Les élus font face à une complexification permanente des politiques publiques. Si tout le monde est semble-t-il facilement devenu médecin en 2020 et 2021, il n’en demeure pas moins que pour devenir experts en PLU, en SCOT, en ZAN ou en SRADDET, ou pour connaître les compétences des collectivités voire de maîtriser le financement des politiques de solidarité, les bancs sont bien vides dans l’opinion. Même si toute la pédagogie nécessaire était déployée, certains sujets sont d’une complexité telle qu’en tentant de simplifier le propos cela se traduirait bien souvent par du simplisme.

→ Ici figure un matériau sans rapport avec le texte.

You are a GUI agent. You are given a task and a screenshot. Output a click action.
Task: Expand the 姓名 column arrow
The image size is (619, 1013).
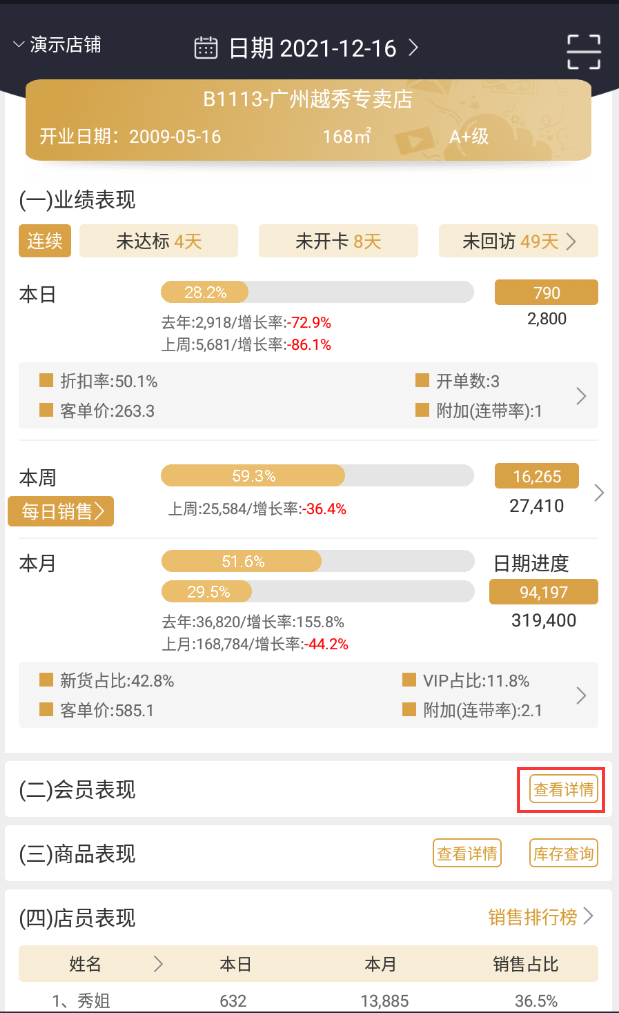pyautogui.click(x=158, y=964)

Un électeur doit-il tout maîtriser pour réussir à faire confiance ? Sans doute que non. C’est bien pour cela que les citoyens doivent avoir de plus en plus confiance dans leurs élus, afin de leur déléguer certains choix complexes. Avec altruisme et sincérité, les Français doivent choisir des élus qui leur correspondent le mieux sur le plan des valeurs et des idées, et en qui ils peuvent avoir confiance. La transparence de la vie publique peut aider pour contrôler l’action des élus ou en rendant accessible de la donnée publique. Mais cela ne suffit pas. Le rapport de confiance n’est pas si matériel, il est général.

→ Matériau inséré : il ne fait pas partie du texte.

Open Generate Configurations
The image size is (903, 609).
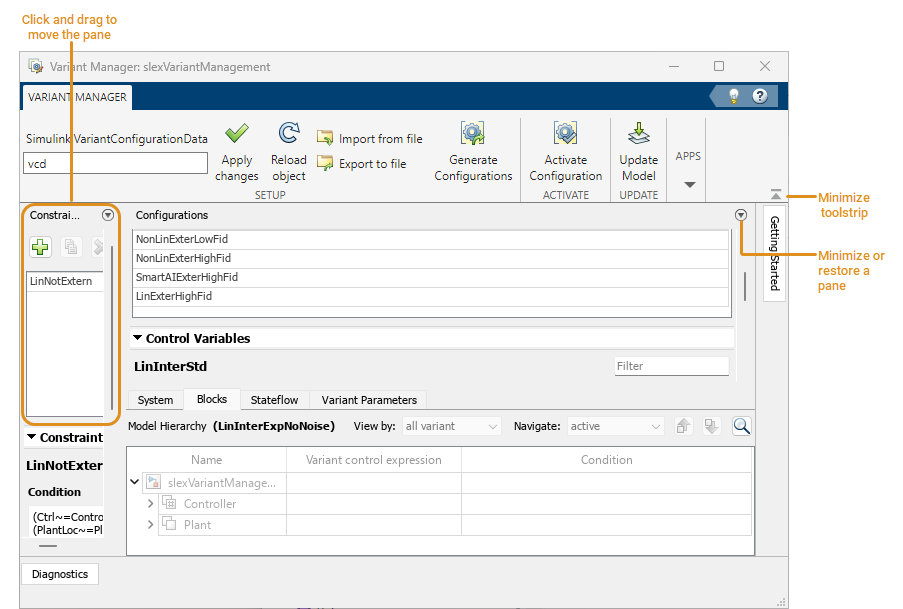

Cette confiance ne se décrète pas, elle se construit notamment par une fidélité idéologique des candidates et candidats, tel le Nord d’une boussole. Une boussole a l’avantage, dans toutes circonstances, de pointer toujours dans la même direction. Encore faudrait-il que tous les responsables politiques disposent d’un vrai cap idéologique pour que la boussole de leurs électeurs confirme le chemin emprunté même lorsqu’il est parsemé d’obstacles. Cela nécessiterait que le personnel politique d’aujourd’hui associe davantage de citoyens, ne tombe ni dans le simplisme ni dans l’exploitation des fractures naissantes dans notre société.
1 partout : la balle au centre ! Citoyens, responsables politiques, hommes et femmes d’hier et d’aujourd’hui, nous tous portons une part de responsabilité. Néanmoins, collectivement nous détenons les clés pour tisser de nouveaux liens ou pour réparer ceux que nous avons abimés.
2022 sera-t-elle cette année, celle du retour à un climat sociétal et politique apaisé ? Il n’appartient qu’à chacun de faire, en confiance, un pas vers l’autre.